-- GIVEN PASSAGE --
__________
Moreover, 21 percent of those surveyed admitted to medicating their kids with paracetamol, such as Panodil, before sending them to school.

The FOLA parents’ organisation is shocked by the findings.

“I think it is absolutely crazy. It simply cannot be that a child goes to school sick and plays with lots of other children. Then we are faced with the fact that they will infect the whole institution,” said FOLA chair Signe Nielsen.

Pill pushers
At the Børnehuset daycare institution in Silkeborg a meeting was called where parents were implored not to bring their sick children to school.

At Børnehuset there are fears that parents prefer to pack their kids off with a pill without informing teachers.

“We occasionally have children who that they have had a pill for breakfast,” said headteacher Susanne Bødker. “You might think that it is a Panodil more than a vitamin pill, if it is a child who has just been sick, for example.”
__________
-- GIVEN RECORDS --
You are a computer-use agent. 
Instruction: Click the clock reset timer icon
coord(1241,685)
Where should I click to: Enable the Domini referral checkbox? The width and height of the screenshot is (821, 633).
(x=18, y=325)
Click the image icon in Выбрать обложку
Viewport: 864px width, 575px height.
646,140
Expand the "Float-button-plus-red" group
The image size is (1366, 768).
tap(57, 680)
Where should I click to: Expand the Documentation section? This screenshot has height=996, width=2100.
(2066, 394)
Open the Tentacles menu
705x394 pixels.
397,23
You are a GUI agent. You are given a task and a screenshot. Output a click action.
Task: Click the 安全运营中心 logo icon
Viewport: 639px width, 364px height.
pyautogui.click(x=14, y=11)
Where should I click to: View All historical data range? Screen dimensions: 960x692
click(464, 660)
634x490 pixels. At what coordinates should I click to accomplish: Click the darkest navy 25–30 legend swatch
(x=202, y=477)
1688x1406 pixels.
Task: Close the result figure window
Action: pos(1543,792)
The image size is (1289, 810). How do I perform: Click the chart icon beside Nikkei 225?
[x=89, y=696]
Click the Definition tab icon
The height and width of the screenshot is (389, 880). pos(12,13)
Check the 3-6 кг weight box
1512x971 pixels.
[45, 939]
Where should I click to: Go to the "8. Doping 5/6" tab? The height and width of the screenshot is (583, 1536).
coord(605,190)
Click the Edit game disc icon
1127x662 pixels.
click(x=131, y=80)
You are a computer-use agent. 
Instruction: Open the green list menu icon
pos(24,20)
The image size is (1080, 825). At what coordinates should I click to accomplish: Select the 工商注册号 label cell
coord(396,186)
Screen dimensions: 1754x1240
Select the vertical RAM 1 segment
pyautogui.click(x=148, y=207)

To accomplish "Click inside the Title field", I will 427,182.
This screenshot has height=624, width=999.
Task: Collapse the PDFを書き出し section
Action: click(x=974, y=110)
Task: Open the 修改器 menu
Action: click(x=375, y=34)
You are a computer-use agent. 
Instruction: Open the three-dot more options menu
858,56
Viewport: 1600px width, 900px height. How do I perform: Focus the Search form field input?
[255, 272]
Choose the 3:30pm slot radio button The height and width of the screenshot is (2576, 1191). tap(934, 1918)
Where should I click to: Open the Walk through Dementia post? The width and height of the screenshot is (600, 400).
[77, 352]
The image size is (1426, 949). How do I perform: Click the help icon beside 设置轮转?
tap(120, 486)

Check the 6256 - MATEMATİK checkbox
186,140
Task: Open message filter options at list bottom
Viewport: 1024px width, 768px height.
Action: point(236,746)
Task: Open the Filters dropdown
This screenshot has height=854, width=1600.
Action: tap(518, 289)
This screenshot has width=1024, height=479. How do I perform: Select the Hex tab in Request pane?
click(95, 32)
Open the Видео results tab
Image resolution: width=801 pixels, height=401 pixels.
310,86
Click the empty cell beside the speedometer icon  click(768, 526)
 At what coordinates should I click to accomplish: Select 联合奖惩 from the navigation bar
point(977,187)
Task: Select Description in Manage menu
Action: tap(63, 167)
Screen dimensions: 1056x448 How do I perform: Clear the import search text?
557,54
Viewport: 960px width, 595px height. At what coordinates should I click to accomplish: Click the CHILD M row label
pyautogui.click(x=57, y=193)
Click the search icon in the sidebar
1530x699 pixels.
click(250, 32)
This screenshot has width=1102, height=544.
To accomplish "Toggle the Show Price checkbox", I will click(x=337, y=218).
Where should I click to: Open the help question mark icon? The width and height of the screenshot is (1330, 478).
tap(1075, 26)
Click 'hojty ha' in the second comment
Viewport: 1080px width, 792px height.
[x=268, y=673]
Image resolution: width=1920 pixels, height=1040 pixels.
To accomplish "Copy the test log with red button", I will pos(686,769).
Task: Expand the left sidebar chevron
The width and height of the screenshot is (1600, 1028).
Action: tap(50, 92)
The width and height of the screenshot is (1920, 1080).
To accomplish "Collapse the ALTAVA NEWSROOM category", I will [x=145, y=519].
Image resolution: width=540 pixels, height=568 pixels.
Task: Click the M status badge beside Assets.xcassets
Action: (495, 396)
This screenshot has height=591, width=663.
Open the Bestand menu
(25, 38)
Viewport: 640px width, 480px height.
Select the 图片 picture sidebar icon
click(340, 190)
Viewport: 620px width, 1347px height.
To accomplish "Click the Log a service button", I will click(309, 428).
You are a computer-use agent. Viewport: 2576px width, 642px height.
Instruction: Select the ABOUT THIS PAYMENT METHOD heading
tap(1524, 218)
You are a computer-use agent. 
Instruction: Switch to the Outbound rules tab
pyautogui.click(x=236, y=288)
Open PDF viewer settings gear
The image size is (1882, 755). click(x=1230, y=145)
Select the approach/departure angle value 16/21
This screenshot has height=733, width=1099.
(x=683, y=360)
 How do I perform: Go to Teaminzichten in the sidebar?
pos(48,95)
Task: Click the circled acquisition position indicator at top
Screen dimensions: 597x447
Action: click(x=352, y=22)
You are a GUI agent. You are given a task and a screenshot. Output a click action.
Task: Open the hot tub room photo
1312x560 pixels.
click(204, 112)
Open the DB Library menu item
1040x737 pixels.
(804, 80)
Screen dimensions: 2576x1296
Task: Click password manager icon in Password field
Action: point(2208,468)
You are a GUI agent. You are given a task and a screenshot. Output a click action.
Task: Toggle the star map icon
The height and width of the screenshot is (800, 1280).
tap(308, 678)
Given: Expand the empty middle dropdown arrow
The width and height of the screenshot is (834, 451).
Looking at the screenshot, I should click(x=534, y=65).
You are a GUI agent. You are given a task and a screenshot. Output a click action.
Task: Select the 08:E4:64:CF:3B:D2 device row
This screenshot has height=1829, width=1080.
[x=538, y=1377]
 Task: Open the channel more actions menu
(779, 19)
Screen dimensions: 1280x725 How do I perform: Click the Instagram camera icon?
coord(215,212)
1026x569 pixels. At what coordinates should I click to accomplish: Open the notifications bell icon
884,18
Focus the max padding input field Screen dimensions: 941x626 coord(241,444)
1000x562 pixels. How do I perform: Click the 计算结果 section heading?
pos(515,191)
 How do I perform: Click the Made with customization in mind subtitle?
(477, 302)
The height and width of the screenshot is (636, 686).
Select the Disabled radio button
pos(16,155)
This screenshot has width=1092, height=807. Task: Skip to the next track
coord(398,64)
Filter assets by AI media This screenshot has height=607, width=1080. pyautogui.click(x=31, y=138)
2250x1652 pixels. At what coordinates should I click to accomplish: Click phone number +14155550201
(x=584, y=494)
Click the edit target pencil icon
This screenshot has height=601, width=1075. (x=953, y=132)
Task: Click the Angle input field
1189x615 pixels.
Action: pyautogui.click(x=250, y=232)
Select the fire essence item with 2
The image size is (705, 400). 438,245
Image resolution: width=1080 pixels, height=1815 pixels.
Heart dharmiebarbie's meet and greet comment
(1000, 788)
__________
-- PROBLEM SET --
a - Condense the paragraph in the passage on sick children at school that begins "I think it is absolutely crazy" into a short bulleted list of its main points.
b - Write the next paragraph of the passage on sick children at school, picking up after its final quotation.
The lines above are separate from the passage on sick children at school.

-- ANSWERS FOR THE TASKS --
a -
- FOLA chair Signe Nielsen calls it absolutely crazy.
- A sick child should not go to school and play with many other children.
- Such a child will then infect the whole institution.

b -
Parents sick and tired
Parents, when confronted, often cite pressure at work as a reason for not being able to stay at home with their children.

Many declare that they simply cannot take another day off, as they are afraid of being fired.

Allan Randrup Thomsen, a professor of virology at KU, has heavily criticised the parents’ actions, describing the current situation as a “vicious circle”.

“It promotes the spread of viruses, and it adds momentum to a cycle where parents are pressured by high levels of sick-leave. If they then choose to send the children to daycare while they are still recovering, they keep the epidemic going in daycares, and this in turn puts a greater burden on the parents.”